• 目的 A:
抜粋によると、著者の三宅香帆さんは大学院で何を専攻していましたか。

• 抜粋:
#####
三宅香帆さんの『なぜ働いていると本が読めなくなるのか』は、この“あるある”な悩みを深掘りし、背景にある社会構造まで踏み込んで解き明かす一冊です。
本書は「時間がないから読めない」という単純な話では終わらせません。長時間労働や情報の消費スピード、SNSの存在、さらには歴史的な労働観の変化までを丁寧にたどりながら、「なぜ私たちは本を開く余裕を失ったのか?」という問いに迫ります。
加えて、読書時間を取り戻すための実践的なヒントも豊富。通勤の数分やスマホの使い方の見直しなど、日常に取り入れやすいアイデアが詰まっています。
ここからは、著者の人物像や執筆背景、扱われているテーマ、そして読者から寄せられた反響について順番に見ていきましょう。
著者はどんな人?本が生まれた背景もちらっと紹介
本書の著者・三宅香帆さんは、書評家・文筆家として活動し、現代人の読書事情や文学の魅力を幅広く発信している人物。大学院では文学研究を専攻し、その知識と視点を活かして執筆や講演を行っています。
本書が生まれた背景には、著者自身の実感があります。学生時代は日常的に本を読んでいたにもかかわらず、社会人になると読書時間が激減したという経験が出発点でした。
「なぜこうなってしまうのか?」という疑問から、歴史・社会・文化的な要因を調べ始め、その結果がこの新書に凝縮されています。
執筆にあたっては、明治から現代までの読書文化や労働観の変遷、スマホ時代の情報消費の変化など、多角的な視点を組み合わせています。
単なる自己啓発書ではなく、現代社会の構造を見つめ直す社会評論としての側面も持っているのが、本書の大きな特徴です。
どんなテーマで書かれている本なのか
『なぜ働いていると本が読めなくなるのか』の中心テーマは「現代の労働環境と読書時間の関係性」。著者は、読書時間の減少を“個人の怠慢”として片づけるのではなく、社会全体の構造問題として捉えています。
たとえば、長時間労働や「全身全霊で働く」文化が当たり前になった現代では、心の余裕やまとまった時間が奪われやすく、本を開くことが難しくなります。
さらに、スマホやSNSによって短い情報への慣れが加速し、深い集中を必要とする読書がますます遠のいてしまうのです。
本書では、こうした問題を歴史的背景とあわせて解説。
#####
• データ行:
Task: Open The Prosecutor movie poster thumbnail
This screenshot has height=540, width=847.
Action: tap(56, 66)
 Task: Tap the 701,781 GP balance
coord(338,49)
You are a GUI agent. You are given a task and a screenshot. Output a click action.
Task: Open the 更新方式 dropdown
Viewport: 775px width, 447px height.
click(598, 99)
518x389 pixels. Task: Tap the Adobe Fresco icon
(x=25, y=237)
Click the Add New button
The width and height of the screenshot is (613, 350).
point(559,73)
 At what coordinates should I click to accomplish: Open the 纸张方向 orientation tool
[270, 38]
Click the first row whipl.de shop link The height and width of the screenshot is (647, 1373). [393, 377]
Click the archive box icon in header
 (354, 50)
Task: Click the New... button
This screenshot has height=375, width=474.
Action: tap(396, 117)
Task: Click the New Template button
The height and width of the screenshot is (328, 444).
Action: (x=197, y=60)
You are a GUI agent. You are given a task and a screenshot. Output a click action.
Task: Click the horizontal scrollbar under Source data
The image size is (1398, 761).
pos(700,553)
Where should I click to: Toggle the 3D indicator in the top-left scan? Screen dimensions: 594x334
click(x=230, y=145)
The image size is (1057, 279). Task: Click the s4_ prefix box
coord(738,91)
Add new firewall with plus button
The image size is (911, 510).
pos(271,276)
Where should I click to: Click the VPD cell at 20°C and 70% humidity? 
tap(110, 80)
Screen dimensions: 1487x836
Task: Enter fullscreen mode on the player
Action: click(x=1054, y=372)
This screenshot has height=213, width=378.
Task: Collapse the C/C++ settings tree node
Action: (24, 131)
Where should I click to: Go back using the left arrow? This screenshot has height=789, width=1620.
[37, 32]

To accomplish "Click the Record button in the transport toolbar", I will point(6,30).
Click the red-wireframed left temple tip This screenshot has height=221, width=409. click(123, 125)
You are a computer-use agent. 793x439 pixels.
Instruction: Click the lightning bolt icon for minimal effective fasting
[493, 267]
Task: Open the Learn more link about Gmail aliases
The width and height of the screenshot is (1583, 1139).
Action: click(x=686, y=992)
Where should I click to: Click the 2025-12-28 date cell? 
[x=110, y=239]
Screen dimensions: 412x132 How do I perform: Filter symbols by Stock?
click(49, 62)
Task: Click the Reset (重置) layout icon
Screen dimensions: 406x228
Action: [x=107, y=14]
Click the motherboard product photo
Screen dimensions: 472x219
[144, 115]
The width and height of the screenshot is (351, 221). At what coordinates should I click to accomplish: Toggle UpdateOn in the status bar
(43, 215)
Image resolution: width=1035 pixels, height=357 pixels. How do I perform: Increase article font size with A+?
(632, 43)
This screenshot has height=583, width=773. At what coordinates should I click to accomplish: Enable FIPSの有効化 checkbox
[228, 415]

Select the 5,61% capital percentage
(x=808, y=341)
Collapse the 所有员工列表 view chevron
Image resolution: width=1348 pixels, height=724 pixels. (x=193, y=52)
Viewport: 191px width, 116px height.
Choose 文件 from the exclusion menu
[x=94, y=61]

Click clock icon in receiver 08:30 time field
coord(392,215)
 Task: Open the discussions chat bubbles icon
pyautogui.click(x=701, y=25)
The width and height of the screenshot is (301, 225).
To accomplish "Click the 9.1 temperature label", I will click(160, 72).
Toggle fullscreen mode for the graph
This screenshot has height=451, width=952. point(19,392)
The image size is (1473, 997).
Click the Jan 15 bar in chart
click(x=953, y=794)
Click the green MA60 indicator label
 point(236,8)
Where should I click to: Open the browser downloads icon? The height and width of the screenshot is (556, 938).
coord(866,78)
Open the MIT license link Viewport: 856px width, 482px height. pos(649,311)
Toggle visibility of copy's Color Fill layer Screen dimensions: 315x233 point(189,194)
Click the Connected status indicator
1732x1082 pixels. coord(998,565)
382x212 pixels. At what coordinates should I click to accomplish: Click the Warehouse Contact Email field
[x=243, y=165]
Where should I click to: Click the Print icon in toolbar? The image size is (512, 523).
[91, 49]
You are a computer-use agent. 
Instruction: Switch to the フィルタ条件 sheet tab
#####
• 目的 B:
上のデータ行から、「Task: Click the Reset (重置) layout icon」を含む行で始まり「coord(392,215)」を含む行で終わる部分を書き出してください。両端の行も含め、一字一句変えずに写してください。

• 最終結果 A:
文学研究です。

• 最終結果 B:
Task: Click the Reset (重置) layout icon
Screen dimensions: 406x228
Action: [x=107, y=14]
Click the motherboard product photo
Screen dimensions: 472x219
[144, 115]
The width and height of the screenshot is (351, 221). At what coordinates should I click to accomplish: Toggle UpdateOn in the status bar
(43, 215)
Image resolution: width=1035 pixels, height=357 pixels. How do I perform: Increase article font size with A+?
(632, 43)
This screenshot has height=583, width=773. At what coordinates should I click to accomplish: Enable FIPSの有効化 checkbox
[228, 415]

Select the 5,61% capital percentage
(x=808, y=341)
Collapse the 所有员工列表 view chevron
Image resolution: width=1348 pixels, height=724 pixels. (x=193, y=52)
Viewport: 191px width, 116px height.
Choose 文件 from the exclusion menu
[x=94, y=61]

Click clock icon in receiver 08:30 time field
coord(392,215)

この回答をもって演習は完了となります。